Showing posts with label fusion. Show all posts
Showing posts with label fusion. Show all posts

Wednesday, October 16, 2019

Fusions and organisms

Suppose you believe the following:

  1. For any physical objects, the xs, there is a physical object y with the following properties:
    1. each of the xs is a part of y;
    2. it is an essential property of y that it have the parts it does; and
    3. necessarily, if all the actual proper parts of y exist, then y exists as well.

For instance, on the standard version of mereological universalism, it seems we could just take y to be the fusion of the xs. And on some versions of monism, we could take y to be the cosmos.

But it seems (1) is false if organisms are physical objects and if particles survive ingestion. For suppose that there is exactly one x, Alice, who is a squirrel, and at t1 we find a y that satisfies (1). And now suppose that at t2 there comes into existence a nut whose simple parts are not already parts of y, and at t3 this nut has been eaten and fully digested by Alice. Suppose no parts of y have ceased to exist between t1 and t3. Then y exists at t3 by (c), and has Alice as a part of itself (by (a) and (b)), and the simple particles of the nut are parts of y by transitivity as they are parts of Alice. Hence y has gained parts, contrary to (b), a contradiction.

(Note that the argument can be run modally against a four-dimensionalist version of (1).)

The mereological universalist’s best bet may be to deny that fusions satisfy (c). Normally, we think that the only way for a fusion to perish is for one of its proper parts to perish. But there may be another way for a fusion to perish, namely by certain kinds of changes in the mereological structure of the fusion’s proper parts, and specifically by one of the fusion’s proper parts gaining a part that wasn’t already in the fusion.

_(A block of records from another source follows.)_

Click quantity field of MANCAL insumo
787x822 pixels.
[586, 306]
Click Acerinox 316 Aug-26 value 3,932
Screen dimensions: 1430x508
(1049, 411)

Here is another problem for (1), though. Suppose that Alice the squirrel is the only physical object in the universe. Now consider a y satisfying (1)(a)–(b). Then y is distinct from Alice because y has different modal properties from Alice: Alice can survive annihilation of one of her claws while y cannot by (b). But this violates the Weak Supplementation mereological axiom, since all of y’s parts overlap Alice. So we cannot combine fusions as normally conceived of (since the normal conception of them includes classical mereology) with organisms.

A way out of both problems is to say that there are two different senses of parthood at issue: fusion-parthood and organic-parthood, and there is no transitivity across them. This is a serious ideological complication.

Monday, June 25, 2018

Causation and memory theories of personal identity

Unlike soul-based theories, the memory, brain and body theories of personal identity are subject to fusion cases. There are four options as to what happens when persons merge:

  • Singleton: a specific person continues, but we don’t know which one

  • Double Identity: there was only one person prior to the fusion, wholly present in two places at once

  • Scattered: there was only one person prior to the fusion, half of whom was present in one location and half of whom was present in another

  • End: fusion causes the person’s demise and the arising of a new person.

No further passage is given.